Say it Ain’t Snow12/07/2018
Corn and soybeans have been harvested, winter wheat has been planted, and winter is underway in the US. As of the morning of December 6th, about 42.8% of the country was covered in snow with an average depth of about 1.9″. While the Southern Plains and Southeast are largely snow-free at the moment, this is expected to change as a storm moving across the country will bring snow, ice, and rain to these regions over the weekend and possibly into early next week. The Southern Plains will receive their snow on Saturday as the system pushes into the region. Colder than normal temperatures from central Texas northward will allow those in northern Texas, the panhandle, Oklahoma, Arkansas, and parts of Missouri to receive some accumulating snow. Some areas could receive 4-8” of snow, with localized heavier amounts also a possibility. Warmer temperatures in southern Texas and the Gulf states will keep the precipitation falling as rain, although several inches are possible for cities from San Antonio, TX to Jackson, MS.
The storm will then set its sights on parts of the Southeast, where much colder than normal temperatures will stick around over the weekend and into next week. While there is still some uncertainty about the exact track and accumulations, this storm does have the potential to bring a foot of snow to parts of North Carolina and Virginia, especially the higher elevations. Accumulations could extend into central North Carolina and even into parts of the Mid-Atlantic depending on the final track. Those further to the south, such as South Carolina and Georgia, will receive rain, generally an inch or two, as the system pushes through.
While the south prepares for snow, those in western New York and northwestern PA will be dealing with some lake-effect snow, a common occurrence this time of year. Parts of NY are already receiving snow as of Thursday morning, but some heavier bands are forecast to impact the region later in the day and into the evening. Some areas will continue to see snowfall through Friday morning. Temperatures will trend well below normal over the next few days as well with daytime highs staying below freezing. Overnight lows are expected to fall into the teens.

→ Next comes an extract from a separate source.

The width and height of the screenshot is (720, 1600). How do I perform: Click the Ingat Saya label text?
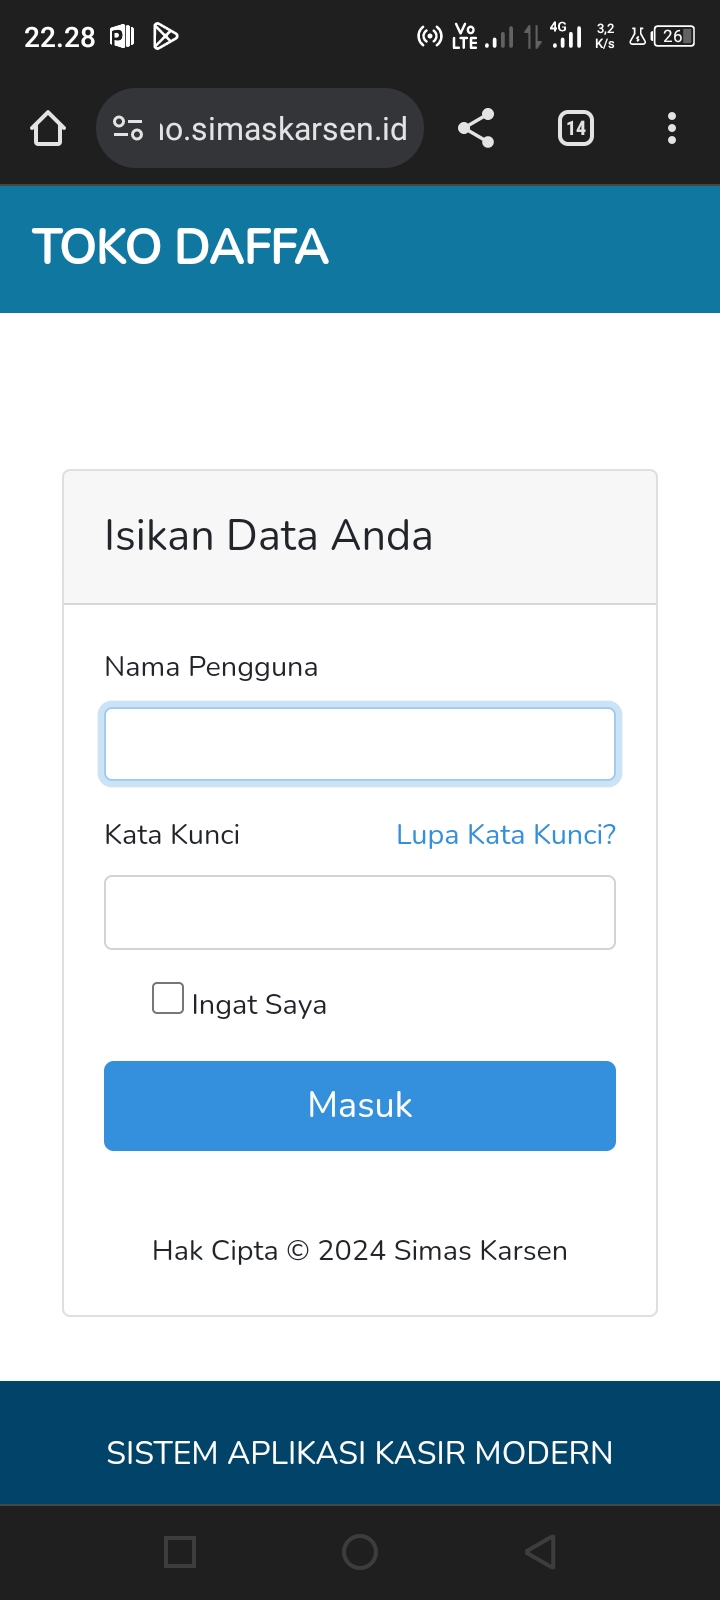(259, 1005)
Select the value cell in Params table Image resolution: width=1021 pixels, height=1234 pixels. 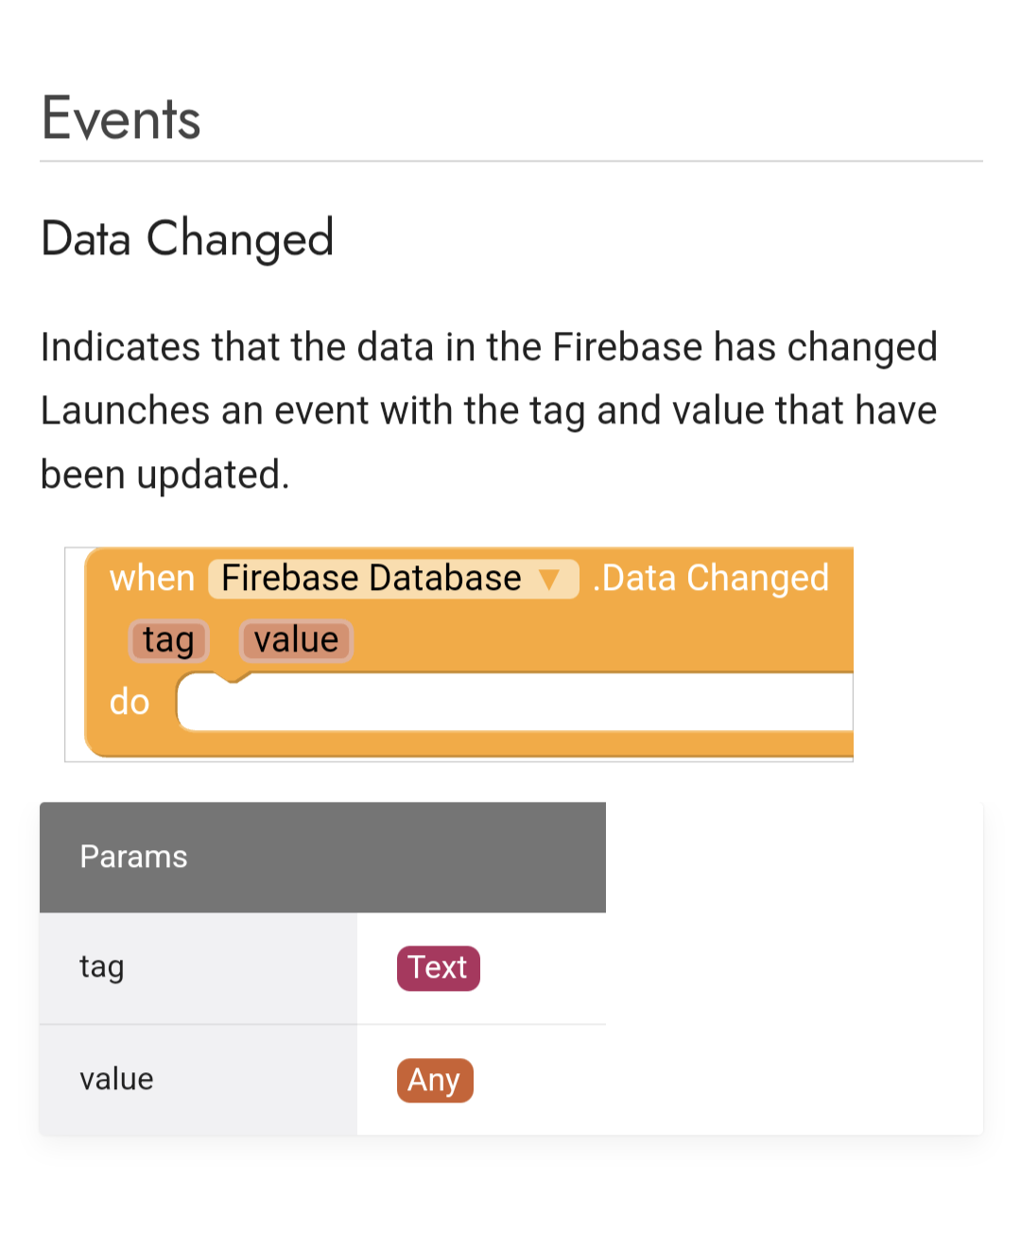tap(116, 1079)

Since November, total snowfall in the US has trended the 6th snowiest in the last 27+ years. National snowfall has been above normal and well above that of last year so far. December monthly snowfall for the US is expected to trend generally close to normal overall, although regions like the Pacific Northwest, Southern Rockies, and Southern Plains are expected to see more snow than last December. Snowfall trends in the Northeast are expected to trend near to slightly less snowy than last year. While the Northern Rockies will still receive a decent amount of snow for the month, less moisture in the region will ultimately lead to less snow than December 2017.